══ Data excerpts

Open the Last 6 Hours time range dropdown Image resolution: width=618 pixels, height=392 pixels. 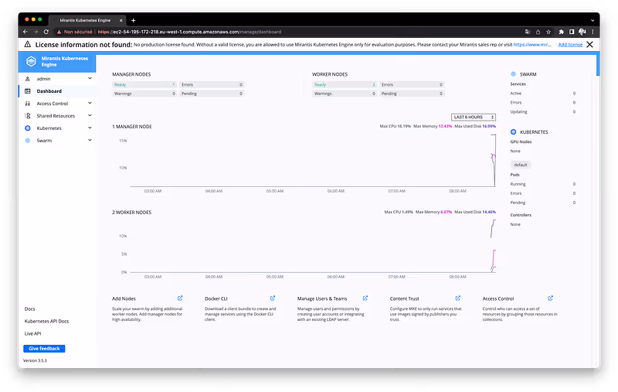click(473, 117)
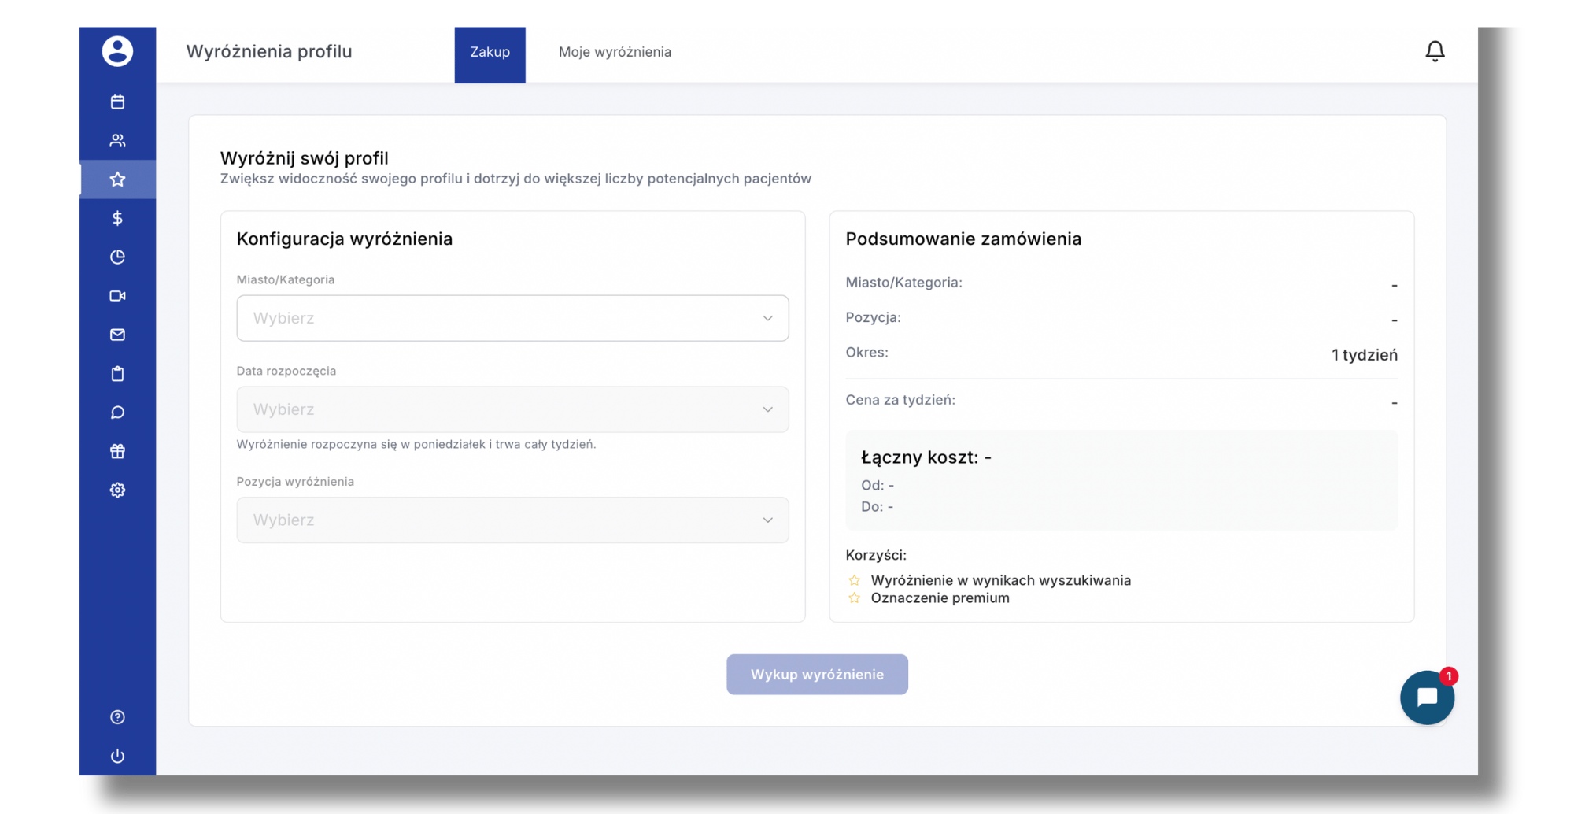
Task: Click the user profile avatar icon
Action: [117, 51]
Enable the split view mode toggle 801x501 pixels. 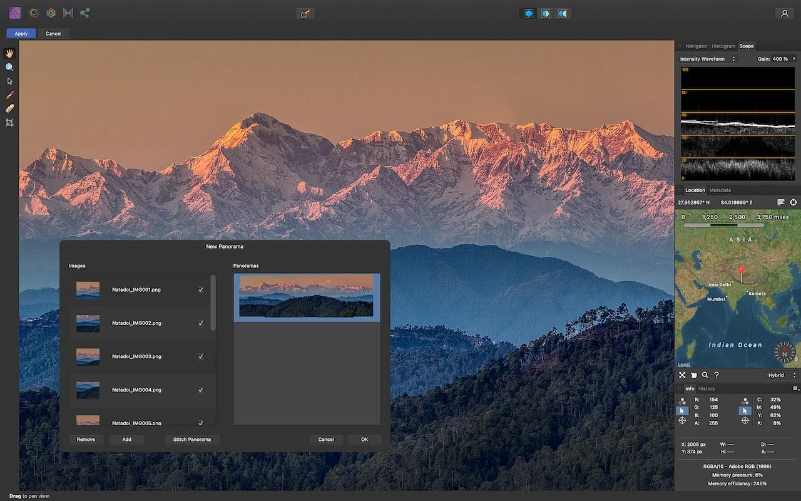545,13
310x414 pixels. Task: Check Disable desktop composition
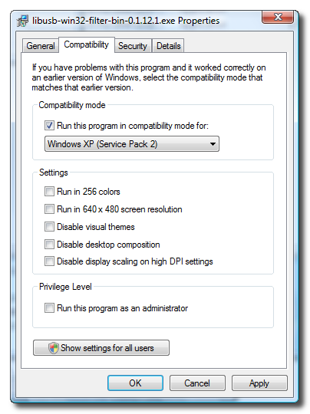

════

Pull out each line of the records above that contains the string "Task".

Task: Click the user profile avatar icon
310x414 pixels. Task: Check Disable desktop composition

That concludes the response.